Academics from around the world urged the Commonwealth Heads of Government Meeting to tackle urgently an HIV-Aids epidemic that "threatens to decimate" higher education.
University of Botswana: 20 students and 40 staff dead in the past two years. Of 119 students visiting a campus clinic for sexually transmitted diseases in the past two years, 42 tested HIV positive. University of Dar es Salaam, Tanzania: 40 students and 106 staff have died.
University of Durban-Westville: 23 per cent of first-year students tested HIV-positive this year, twice as many women as men.
In a communique to CHOGM, Commonwealth university and health sector leaders said the heavy loss of people educated at great expense in higher education institutions was of grave concern. "If this critical situation is ignored, tertiary institutions will not be able to continue to provide the human resources and intellectual leadership upon which national development depends."
More than 60 per cent of the 34 million people worldwide with the HIV-Aids virus are in Africa. In South Africa nearly one in five adults is now thought to be HIV positive and 1,600 new infections are occurring daily.

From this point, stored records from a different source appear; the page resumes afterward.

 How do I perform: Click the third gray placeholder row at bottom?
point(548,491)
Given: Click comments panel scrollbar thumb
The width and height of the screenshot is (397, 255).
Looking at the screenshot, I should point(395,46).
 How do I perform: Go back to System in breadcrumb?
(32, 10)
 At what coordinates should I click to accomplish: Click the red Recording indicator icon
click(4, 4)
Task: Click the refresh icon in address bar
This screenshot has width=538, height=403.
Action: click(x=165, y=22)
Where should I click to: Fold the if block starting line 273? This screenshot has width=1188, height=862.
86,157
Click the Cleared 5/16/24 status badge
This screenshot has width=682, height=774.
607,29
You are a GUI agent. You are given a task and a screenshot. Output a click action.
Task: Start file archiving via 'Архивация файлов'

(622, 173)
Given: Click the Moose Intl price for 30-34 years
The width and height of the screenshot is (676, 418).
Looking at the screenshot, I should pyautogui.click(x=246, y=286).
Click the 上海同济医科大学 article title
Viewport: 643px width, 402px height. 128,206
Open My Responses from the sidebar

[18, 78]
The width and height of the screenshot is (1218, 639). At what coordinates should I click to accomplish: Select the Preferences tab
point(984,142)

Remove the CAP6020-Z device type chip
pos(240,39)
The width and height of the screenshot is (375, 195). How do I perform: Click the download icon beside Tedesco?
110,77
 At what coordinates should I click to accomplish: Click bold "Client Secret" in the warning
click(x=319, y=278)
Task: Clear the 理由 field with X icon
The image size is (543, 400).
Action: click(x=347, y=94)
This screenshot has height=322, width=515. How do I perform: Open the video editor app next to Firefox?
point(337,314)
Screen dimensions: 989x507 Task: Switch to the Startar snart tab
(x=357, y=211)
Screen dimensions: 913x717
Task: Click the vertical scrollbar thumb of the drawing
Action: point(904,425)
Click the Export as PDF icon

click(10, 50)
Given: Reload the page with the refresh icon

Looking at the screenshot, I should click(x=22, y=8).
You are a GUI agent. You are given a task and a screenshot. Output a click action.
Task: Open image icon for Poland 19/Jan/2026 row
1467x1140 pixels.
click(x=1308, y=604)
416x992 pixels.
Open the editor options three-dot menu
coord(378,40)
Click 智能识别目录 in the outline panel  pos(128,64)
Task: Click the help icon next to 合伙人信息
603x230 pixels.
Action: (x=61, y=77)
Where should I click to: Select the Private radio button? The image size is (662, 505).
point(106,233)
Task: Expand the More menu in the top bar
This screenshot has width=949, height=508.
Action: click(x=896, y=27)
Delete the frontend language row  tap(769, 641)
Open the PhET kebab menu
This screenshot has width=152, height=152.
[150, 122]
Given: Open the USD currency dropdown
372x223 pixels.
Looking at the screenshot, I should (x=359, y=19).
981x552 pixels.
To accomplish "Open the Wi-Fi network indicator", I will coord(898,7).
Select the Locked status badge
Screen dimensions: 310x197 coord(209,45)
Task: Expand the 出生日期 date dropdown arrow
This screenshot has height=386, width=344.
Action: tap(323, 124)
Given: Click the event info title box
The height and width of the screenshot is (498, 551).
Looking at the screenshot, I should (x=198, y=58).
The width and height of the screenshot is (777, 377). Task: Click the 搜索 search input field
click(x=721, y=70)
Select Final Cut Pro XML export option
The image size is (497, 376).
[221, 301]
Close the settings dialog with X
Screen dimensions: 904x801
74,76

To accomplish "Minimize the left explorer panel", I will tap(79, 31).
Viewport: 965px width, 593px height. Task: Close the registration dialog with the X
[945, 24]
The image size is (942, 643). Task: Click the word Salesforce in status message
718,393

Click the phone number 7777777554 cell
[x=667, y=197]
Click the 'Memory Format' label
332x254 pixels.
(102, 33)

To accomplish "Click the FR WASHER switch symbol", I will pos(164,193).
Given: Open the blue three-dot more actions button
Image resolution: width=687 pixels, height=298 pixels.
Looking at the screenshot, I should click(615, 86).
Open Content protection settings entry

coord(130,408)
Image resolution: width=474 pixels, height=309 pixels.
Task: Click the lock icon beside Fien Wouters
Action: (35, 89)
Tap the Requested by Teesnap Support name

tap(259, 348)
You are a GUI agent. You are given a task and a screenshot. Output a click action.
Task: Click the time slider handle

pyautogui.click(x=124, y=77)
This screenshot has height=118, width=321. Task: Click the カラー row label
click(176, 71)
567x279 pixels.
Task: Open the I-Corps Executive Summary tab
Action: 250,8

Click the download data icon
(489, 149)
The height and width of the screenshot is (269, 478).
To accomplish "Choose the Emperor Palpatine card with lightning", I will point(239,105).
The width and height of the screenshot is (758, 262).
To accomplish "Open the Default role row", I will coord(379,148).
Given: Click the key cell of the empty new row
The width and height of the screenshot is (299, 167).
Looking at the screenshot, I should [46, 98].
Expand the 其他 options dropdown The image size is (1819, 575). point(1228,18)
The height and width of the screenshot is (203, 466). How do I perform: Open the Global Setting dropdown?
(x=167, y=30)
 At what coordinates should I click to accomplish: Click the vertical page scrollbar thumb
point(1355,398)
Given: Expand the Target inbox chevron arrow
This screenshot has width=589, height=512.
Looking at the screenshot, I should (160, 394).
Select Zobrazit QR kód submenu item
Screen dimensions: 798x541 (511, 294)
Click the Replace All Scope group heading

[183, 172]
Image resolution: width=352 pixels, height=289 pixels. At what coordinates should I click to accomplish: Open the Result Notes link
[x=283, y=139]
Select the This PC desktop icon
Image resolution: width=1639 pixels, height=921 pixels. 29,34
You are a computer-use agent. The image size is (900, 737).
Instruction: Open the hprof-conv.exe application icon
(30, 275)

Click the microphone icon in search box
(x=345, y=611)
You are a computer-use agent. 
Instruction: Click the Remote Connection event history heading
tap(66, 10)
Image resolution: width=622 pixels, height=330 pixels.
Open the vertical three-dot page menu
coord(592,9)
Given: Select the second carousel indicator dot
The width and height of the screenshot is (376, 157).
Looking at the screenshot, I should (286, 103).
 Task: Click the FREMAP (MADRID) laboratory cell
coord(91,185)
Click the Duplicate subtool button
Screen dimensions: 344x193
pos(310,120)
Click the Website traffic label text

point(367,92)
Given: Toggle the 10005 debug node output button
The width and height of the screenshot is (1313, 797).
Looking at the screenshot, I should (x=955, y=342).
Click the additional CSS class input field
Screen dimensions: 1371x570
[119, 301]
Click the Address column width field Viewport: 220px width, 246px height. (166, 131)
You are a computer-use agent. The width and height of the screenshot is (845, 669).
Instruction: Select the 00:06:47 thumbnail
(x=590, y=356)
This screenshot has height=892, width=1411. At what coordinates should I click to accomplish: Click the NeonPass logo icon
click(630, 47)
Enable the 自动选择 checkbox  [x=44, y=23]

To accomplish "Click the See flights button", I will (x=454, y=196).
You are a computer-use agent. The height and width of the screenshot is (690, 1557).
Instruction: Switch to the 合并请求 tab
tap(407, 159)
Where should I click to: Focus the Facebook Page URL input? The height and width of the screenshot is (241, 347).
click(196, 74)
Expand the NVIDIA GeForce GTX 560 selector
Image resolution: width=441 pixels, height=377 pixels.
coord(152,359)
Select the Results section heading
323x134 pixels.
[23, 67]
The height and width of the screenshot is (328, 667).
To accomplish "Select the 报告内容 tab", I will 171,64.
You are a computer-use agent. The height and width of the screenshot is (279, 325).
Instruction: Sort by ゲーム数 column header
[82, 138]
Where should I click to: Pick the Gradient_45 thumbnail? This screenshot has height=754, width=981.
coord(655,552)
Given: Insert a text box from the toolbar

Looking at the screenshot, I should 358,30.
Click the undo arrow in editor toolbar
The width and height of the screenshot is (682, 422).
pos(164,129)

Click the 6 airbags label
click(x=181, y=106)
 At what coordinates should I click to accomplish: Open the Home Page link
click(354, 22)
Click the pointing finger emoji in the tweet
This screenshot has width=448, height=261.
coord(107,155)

Aids is not only an issue for Africa, a seminar organised by the Association of Commonwealth Universities, the University of Natal and the Commonwealth Medical Association was told. Universities in Britain, Canada and Australia, which recruit large numbers of foreign students, will have to consider whether to introduce Aids testing of foreign students.
Commonwealth universities agreed to an ACU proposal to set up an experimental "knowledge network" which, said secretary general Michael Gibbons, would help universities to integrate HIV-Aids awareness and strategies into their institutions.